Mete: Baya kapak olmuş..Berk: Ya üstüme yok... Senden ne haber... 😜
M
ete: İstemem yan cebime koy. 😎
Berk: Ben kazandım! Cigo lan oğlum yazsana🤬
Mete kişisi sizi gruptan çıkardı...
Berk kişisi sizi gruba aldı...
Cihan mesajlara geri dönüp en son yazdığı "iyi geceler" yazısını üzerine tıklamadan gördüğünde oflayıp gruba geri döndü.
Cihan: Cevap yok... 😃 Hadi salın beni.
Mete kişisi sizi gruptan çıkardı...
---
Aynı gün öğlen...Ezgi sahildeki banklardan birine oturup boğazdaki akıntıyı izlerken kendini sakinleştirebilmek adına bir kahve yanına bolca ıvırzıvır almış kulağına kulaklıklarını takmış oturmaktaydı. Genç kız kahvaltı ardından bugün izinli olduğundan alışveriş bahanesi ile evden çıkmış kendini burada bulmuştu. Telefonu eline alıp mesaj panosunu yeniden açıp gelen mesajları dikkatle yeniden okudu.

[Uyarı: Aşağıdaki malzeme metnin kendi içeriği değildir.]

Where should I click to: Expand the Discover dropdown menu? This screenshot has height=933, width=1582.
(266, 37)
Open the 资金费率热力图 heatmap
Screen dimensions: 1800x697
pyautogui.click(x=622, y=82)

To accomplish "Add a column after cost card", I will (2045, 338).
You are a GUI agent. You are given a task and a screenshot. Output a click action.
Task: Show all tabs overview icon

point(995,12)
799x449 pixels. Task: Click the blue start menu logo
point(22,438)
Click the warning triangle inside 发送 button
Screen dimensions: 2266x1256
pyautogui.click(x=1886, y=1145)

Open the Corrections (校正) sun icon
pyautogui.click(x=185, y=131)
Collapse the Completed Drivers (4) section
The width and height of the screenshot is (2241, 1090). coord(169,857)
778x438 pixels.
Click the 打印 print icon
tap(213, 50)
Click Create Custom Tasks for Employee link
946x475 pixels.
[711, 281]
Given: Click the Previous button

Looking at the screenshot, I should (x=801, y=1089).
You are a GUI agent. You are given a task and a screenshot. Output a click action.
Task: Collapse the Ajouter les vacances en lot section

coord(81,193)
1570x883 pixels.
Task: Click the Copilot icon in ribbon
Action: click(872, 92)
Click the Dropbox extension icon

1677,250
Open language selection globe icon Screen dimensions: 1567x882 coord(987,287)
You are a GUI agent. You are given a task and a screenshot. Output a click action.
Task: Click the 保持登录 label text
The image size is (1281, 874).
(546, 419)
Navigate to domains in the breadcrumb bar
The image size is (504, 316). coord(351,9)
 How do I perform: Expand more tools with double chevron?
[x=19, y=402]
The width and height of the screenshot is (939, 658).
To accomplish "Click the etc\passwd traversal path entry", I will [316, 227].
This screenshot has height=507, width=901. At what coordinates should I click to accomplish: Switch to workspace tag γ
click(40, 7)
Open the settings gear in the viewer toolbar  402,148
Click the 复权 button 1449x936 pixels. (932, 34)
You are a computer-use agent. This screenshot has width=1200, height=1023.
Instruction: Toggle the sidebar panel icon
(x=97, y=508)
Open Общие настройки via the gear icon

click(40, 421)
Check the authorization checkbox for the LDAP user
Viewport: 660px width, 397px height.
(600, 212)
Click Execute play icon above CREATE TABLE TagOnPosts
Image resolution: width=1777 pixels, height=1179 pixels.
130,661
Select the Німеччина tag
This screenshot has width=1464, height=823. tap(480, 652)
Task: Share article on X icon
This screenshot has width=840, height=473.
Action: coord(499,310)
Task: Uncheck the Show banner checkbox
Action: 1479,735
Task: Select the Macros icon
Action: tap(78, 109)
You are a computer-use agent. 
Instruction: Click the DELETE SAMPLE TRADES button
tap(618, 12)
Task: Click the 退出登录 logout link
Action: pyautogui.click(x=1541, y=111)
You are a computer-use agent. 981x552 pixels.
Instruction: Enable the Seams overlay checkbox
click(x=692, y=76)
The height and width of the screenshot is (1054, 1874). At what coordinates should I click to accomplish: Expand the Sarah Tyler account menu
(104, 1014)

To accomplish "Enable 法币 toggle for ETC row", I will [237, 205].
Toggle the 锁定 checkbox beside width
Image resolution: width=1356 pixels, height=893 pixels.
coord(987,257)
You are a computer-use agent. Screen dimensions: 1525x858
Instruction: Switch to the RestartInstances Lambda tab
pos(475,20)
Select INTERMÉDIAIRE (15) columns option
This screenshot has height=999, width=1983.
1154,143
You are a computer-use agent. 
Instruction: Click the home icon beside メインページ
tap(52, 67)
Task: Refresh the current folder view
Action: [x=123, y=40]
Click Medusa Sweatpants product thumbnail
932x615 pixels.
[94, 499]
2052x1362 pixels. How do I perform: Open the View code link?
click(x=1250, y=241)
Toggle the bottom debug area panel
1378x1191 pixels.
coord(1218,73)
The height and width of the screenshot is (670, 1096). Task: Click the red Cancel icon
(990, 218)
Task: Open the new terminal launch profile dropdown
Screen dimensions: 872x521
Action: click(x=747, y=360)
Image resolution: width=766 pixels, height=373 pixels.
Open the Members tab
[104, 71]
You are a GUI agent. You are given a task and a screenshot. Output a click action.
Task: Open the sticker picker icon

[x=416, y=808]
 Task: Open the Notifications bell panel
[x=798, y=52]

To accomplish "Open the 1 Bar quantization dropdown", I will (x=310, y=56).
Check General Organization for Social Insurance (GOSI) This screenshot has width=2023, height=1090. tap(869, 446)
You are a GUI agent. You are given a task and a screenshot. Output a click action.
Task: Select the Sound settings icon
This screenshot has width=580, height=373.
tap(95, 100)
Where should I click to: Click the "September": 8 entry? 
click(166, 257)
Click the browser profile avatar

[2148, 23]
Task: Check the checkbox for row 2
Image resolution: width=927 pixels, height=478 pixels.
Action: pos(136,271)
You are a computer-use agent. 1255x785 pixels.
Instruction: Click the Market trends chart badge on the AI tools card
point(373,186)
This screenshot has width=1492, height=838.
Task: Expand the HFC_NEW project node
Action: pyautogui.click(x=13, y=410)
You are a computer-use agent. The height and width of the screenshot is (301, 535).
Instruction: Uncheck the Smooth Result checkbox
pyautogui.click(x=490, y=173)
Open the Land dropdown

05...: Merhaba Ezgi. Ben Cihan. Şimdi merak edeceksin hangi Cihan... Kırcalı olan. Cihan Kırcalı... (21.08)
05...: En azından bir selamı çok görme. Tabii şimdi sen inanmamışsındır bu Cihan Kırcalı bana nasıl ulaştı. Cihan Kırcalı o Cihan Kırcalı mı... Dur bak göstereyim.. (21.20)
Video... (21.34)
Resim... (21.38)
05...: Kötü çıktım baya. Ama idare et artık. (21.40)
05...: Ya sen inanmadın telefonu da açmıyorsun... Paşabahçe ... Sok... No 14 Hadi alayım seni kapıya çık yeterince inandırıcı oldu mu? (21. 45)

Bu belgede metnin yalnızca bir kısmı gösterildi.